BRUSSELS (AP) — After the insults, the ultimatums, the red lines and accusations, the European Union and the U.K. have less than two weeks to really get down to business ahead of a crucial summit…
BRUSSELS (AP) — After the insults, the ultimatums, the red lines and accusations, the European Union and the U.K. have less than two weeks to really get down to business ahead of a crucial summit on their divorce.
And — just maybe — there is still time and willingness to stave off the “hard” Brexit — where Britain leaves the bloc without an agreement in place on March 29, 2019 — that everyone fears.
“We should get down to business,” EU Council President Donald Tusk said Thursday, realizing that a special Oct. 17 summit where major progress needs to be made to avoid the cliff-edge divorce is drawing precipitously close.
Tusk spoke Thursday after taking one last swipe at the nastiness of the past days, when British Foreign Secretary Jeremy Hunt said the EU shouldn’t try to prevent a smooth Brexit because “it was the Soviet Union that stopped people leaving.”
After months of unfruitful negotiations and increasingly testy encounters it had come to this — Britain’s top diplomat comparing the EU to the dreaded Soviets.
Tusk, who as a Pole has lived much of his life under Soviet influence, was not amused. He said the Soviet jibe was “as unwise as it is insulting.”
“The Soviet Union was about prisons and gulags, borders and walls, violence against citizens and neighbors. The EU is about freedom and human rights, prosperity and peace. Life without fear,” Tusk said, adding “I know what I am talking about.”
As the EU and Britain head into the negotiating finale, both sides have stuck to their seemingly irreconcilable views.
After its departure from the bloc in March, Britain would like to remain part of the EU’s seamless single market for goods but erect barriers for labor, capital and services.
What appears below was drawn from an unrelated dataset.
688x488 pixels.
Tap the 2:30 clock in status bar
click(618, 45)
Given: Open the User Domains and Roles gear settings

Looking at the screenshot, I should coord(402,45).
Tusk and the 27 other EU nations say they remain indivisible.
“No one can expect that, because of Brexit, the EU will give up its fundamental values and key interests,” he said.
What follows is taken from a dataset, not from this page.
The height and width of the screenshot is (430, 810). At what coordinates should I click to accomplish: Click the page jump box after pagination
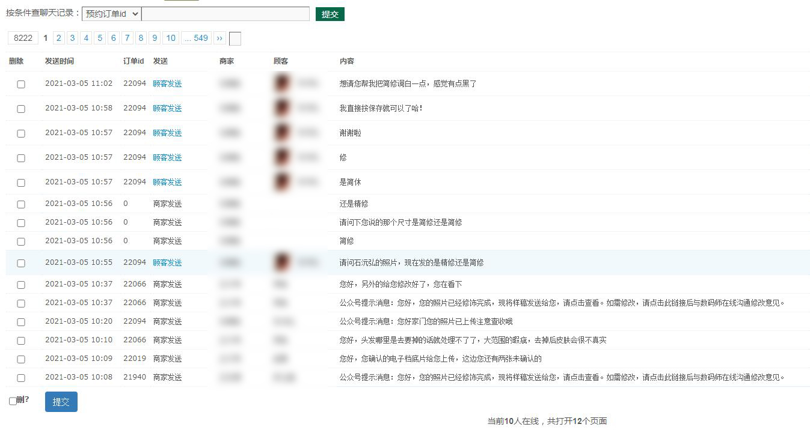click(235, 39)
The EU equally wants the current transparent border between EU member Ireland and the U.K.’s Northern Ireland to remain as invisible as possible, even though a U.K. departure would create an outside border for the EU there.
The Irish border question has proven the most intractable issue the negotiators have faced.
Irish Prime Minister Leo Varadkar visited Tusk and EU Brexit negotiators on Thursday. Varadkar says despite the difficulties “Ireland wants to protect the common travel area, ensure there is no hard border, protect the rights of citizens” on both sides of the border and maintain the closest of trading relations with Britain.
If both sides fail to get a breakthrough deal at the October summit, a tentative meeting has also been penciled in for November.
Since the European and the British parliament would still need time to approve the Brexit deal, officials say November is seen as an ultimate deadline.